WHAT IS REQUIRED: Can you reproduce the data word for word, covering the stretch from the line containing "The width and height of the screenshot is (373, 448)." through the end of the data?

(Records from a data collection)
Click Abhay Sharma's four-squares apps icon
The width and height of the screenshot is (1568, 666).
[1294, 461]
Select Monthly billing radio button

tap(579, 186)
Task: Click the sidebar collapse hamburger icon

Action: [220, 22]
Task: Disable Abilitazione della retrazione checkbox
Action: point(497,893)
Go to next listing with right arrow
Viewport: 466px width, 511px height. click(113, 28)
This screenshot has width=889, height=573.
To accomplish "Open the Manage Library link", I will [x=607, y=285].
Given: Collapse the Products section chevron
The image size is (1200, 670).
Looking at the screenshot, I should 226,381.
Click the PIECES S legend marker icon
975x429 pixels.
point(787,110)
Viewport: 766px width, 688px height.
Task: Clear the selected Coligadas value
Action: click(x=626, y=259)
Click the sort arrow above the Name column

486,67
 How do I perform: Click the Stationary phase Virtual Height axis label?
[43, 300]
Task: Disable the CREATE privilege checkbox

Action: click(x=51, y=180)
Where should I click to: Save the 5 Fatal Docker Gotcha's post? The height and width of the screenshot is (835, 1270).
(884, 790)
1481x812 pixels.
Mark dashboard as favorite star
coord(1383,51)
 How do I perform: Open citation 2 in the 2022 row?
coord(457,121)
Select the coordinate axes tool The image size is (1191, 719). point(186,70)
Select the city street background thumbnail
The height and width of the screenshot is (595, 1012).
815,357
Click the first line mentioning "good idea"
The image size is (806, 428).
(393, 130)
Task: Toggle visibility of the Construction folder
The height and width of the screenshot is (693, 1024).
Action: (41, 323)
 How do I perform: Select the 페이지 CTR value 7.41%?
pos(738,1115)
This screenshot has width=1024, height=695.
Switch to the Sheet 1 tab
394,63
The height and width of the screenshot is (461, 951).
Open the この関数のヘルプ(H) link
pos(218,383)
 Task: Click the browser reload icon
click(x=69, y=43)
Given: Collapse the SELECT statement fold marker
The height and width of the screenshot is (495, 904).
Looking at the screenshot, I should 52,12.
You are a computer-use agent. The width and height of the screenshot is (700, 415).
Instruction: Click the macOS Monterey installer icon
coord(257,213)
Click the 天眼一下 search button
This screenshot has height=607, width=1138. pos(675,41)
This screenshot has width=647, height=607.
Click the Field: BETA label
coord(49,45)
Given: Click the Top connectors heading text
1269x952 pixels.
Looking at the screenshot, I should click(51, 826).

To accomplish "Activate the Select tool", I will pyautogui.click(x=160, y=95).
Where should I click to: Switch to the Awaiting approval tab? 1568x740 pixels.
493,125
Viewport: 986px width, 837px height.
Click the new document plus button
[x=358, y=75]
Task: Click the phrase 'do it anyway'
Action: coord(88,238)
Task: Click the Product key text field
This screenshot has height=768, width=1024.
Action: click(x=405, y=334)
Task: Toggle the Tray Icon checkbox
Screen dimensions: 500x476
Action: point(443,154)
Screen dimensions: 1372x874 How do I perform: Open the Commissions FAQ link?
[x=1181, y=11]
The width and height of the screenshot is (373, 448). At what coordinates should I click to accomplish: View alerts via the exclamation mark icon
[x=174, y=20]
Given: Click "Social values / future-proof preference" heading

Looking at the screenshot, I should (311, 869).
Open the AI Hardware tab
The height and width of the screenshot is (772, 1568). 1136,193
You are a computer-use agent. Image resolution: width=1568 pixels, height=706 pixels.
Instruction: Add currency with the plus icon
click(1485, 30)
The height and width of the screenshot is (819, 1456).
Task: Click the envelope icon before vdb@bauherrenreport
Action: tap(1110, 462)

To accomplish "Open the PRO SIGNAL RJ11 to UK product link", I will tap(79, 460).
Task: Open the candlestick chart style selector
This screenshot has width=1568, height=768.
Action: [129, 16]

THE SOLUTION:
The width and height of the screenshot is (373, 448). At what coordinates should I click to accomplish: View alerts via the exclamation mark icon
[x=174, y=20]
Given: Click "Social values / future-proof preference" heading

Looking at the screenshot, I should (311, 869).
Open the AI Hardware tab
The height and width of the screenshot is (772, 1568). 1136,193
You are a computer-use agent. Image resolution: width=1568 pixels, height=706 pixels.
Instruction: Add currency with the plus icon
click(1485, 30)
The height and width of the screenshot is (819, 1456).
Task: Click the envelope icon before vdb@bauherrenreport
Action: tap(1110, 462)

To accomplish "Open the PRO SIGNAL RJ11 to UK product link", I will tap(79, 460).
Task: Open the candlestick chart style selector
This screenshot has width=1568, height=768.
Action: [129, 16]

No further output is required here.